RECORDS SHOWN:
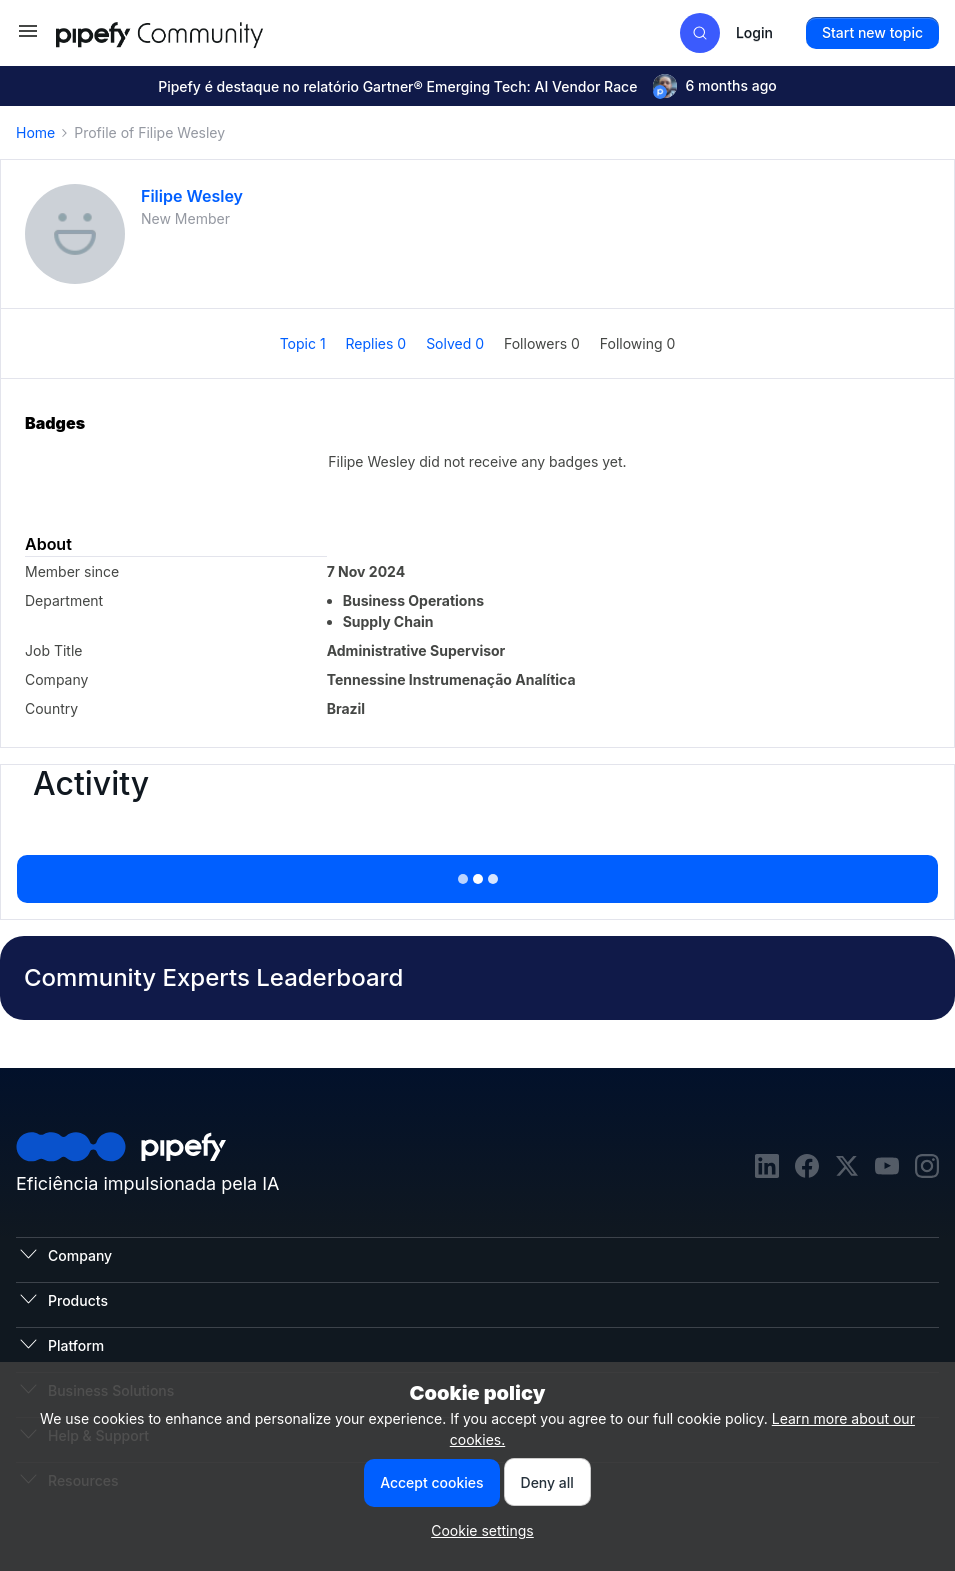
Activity (91, 784)
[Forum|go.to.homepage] (196, 32)
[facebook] (807, 1168)
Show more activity (477, 873)
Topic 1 (305, 343)
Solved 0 (457, 343)
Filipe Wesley (192, 196)
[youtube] (887, 1168)
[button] (28, 37)
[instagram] (927, 1168)
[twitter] (847, 1168)
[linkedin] (767, 1168)
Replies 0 (378, 343)
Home (35, 132)
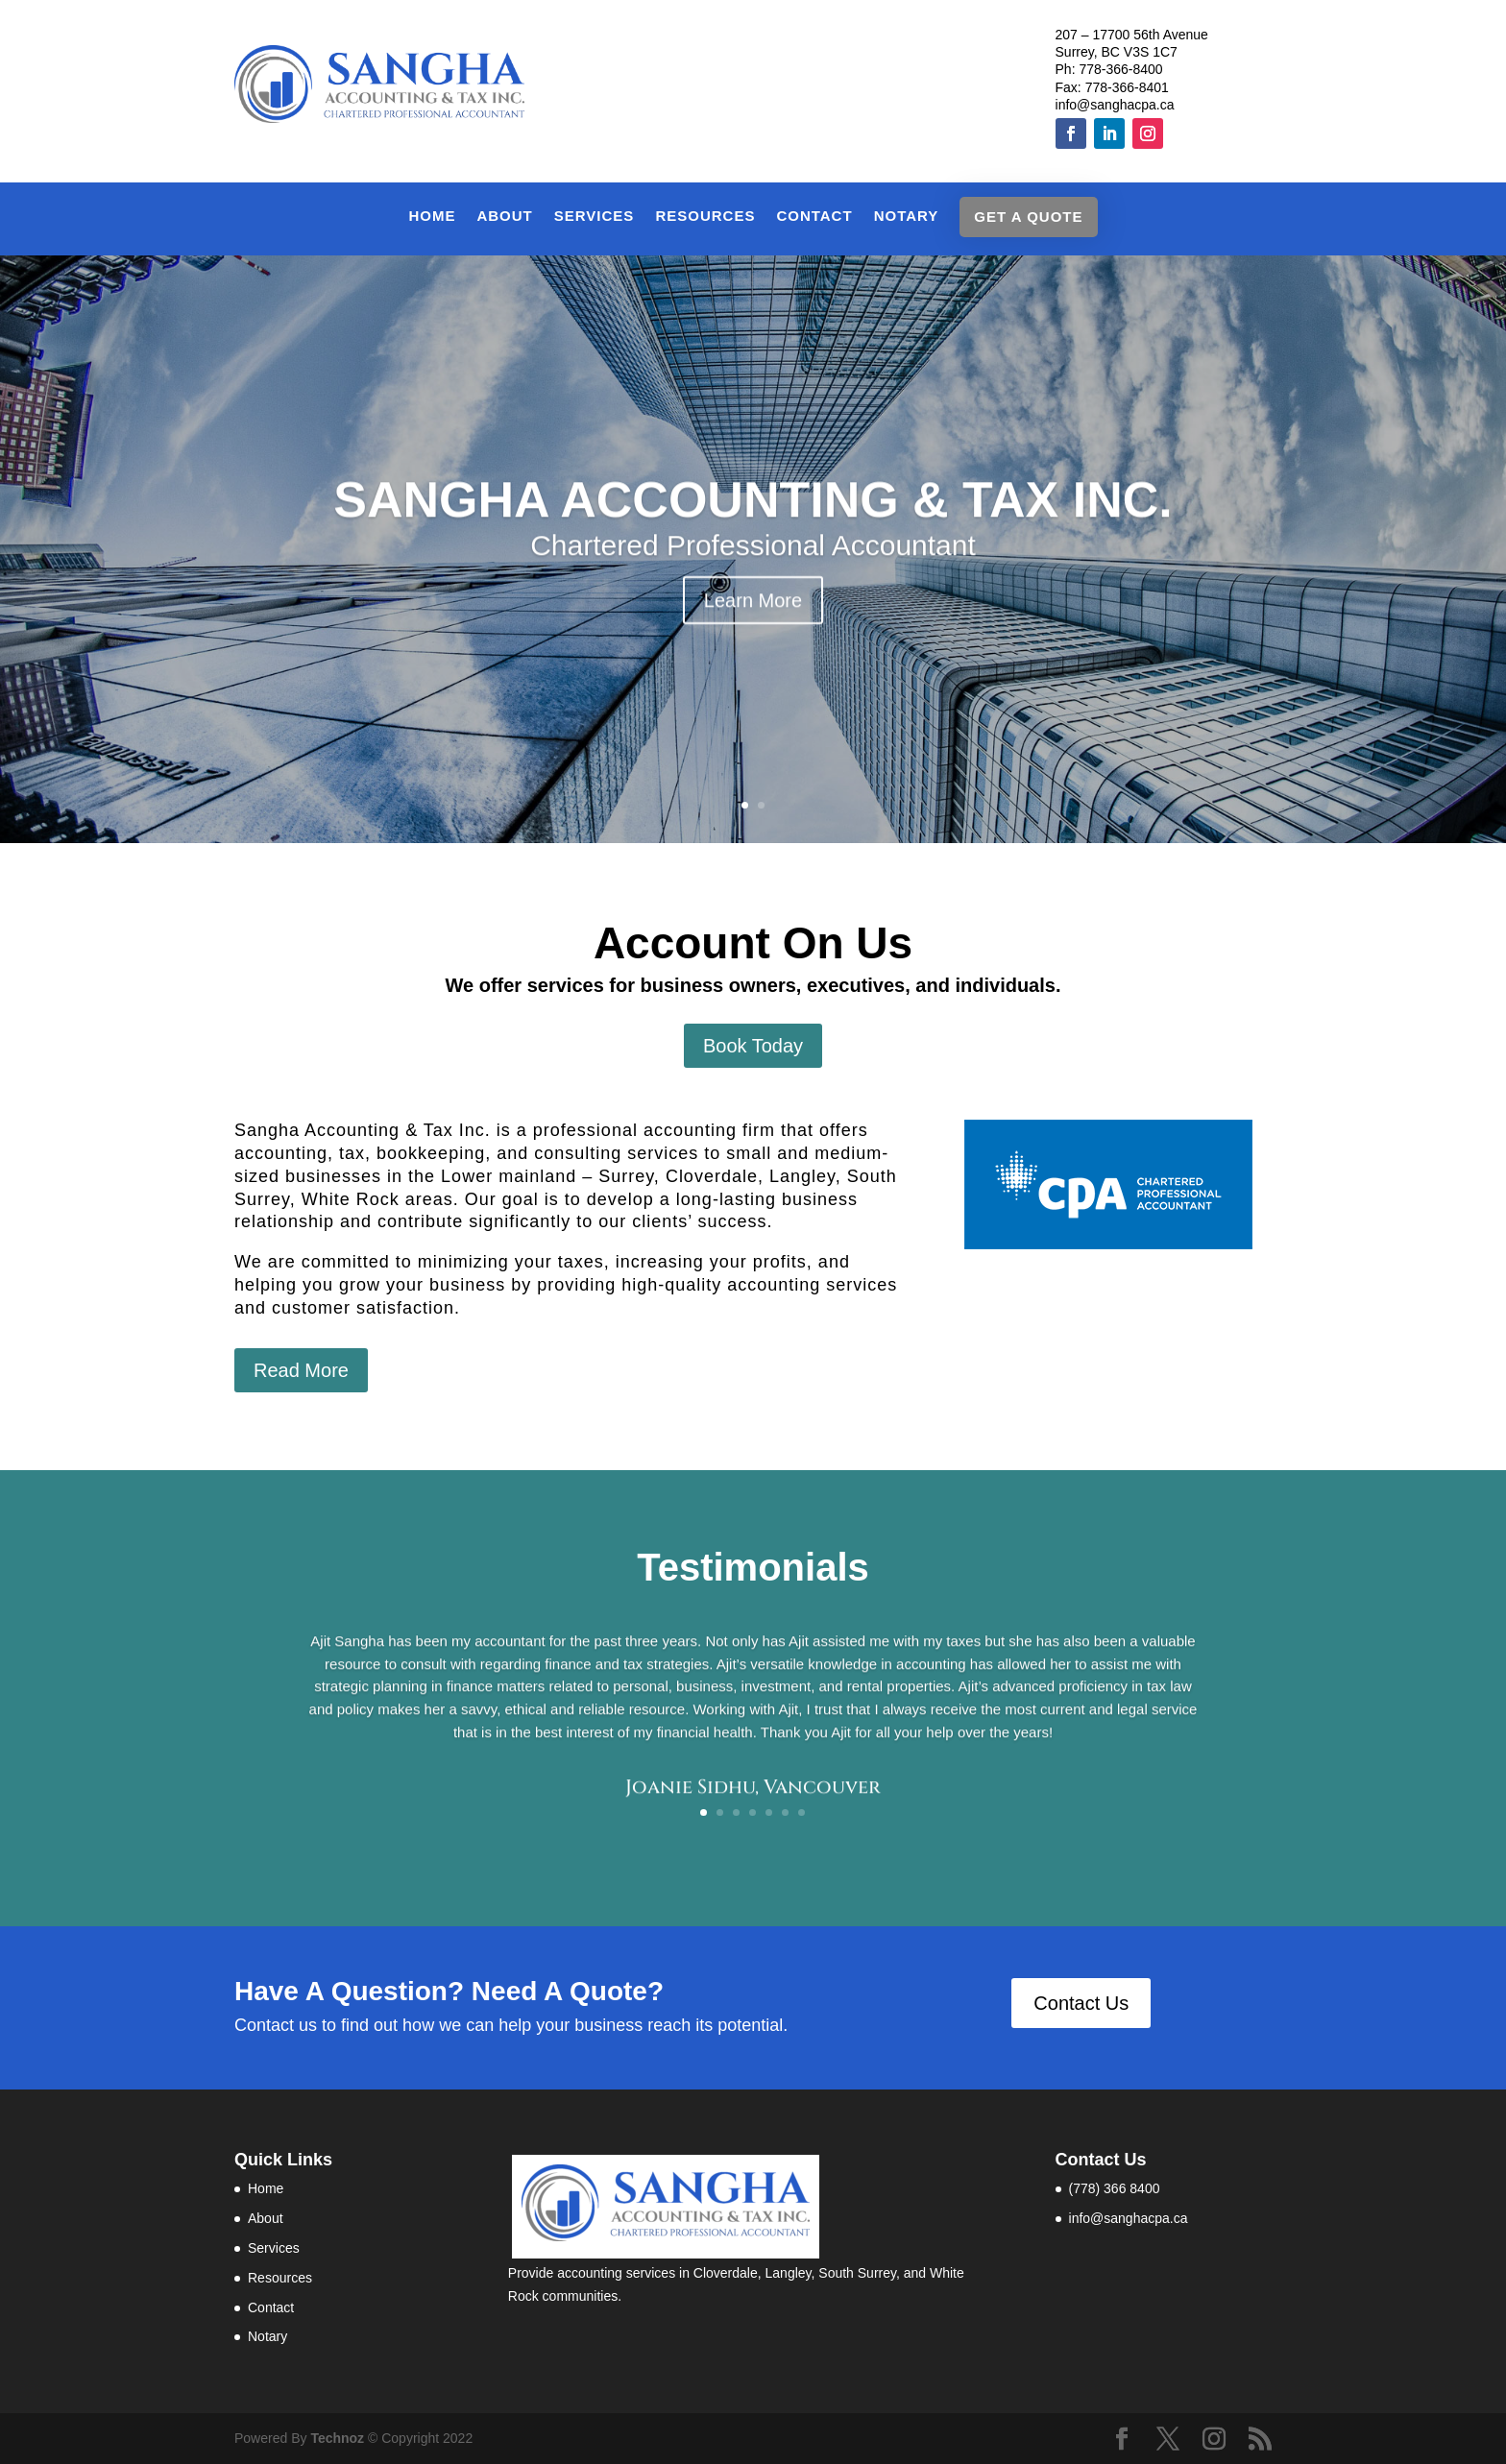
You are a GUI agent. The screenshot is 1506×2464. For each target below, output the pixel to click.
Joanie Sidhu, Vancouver (753, 1798)
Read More (301, 1370)
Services (594, 216)
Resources (705, 216)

WHAT IS BEING ASKED: Copy out every line above verbatim, omitting the pictures.

SOLUTION TO THIS EXERCISE:
Activity (91, 784)
[Forum|go.to.homepage] (196, 32)
[facebook] (807, 1168)
Show more activity (477, 873)
Topic 1 (305, 343)
Solved 0 (457, 343)
Filipe Wesley (192, 196)
[youtube] (887, 1168)
[button] (28, 37)
[instagram] (927, 1168)
[twitter] (847, 1168)
[linkedin] (767, 1168)
Replies 0 (378, 343)
Home (35, 132)
You are a GUI agent. The screenshot is 1506×2464. For each target below, output the pixel to click.
Joanie Sidhu, Vancouver (753, 1798)
Read More (301, 1370)
Services (594, 216)
Resources (705, 216)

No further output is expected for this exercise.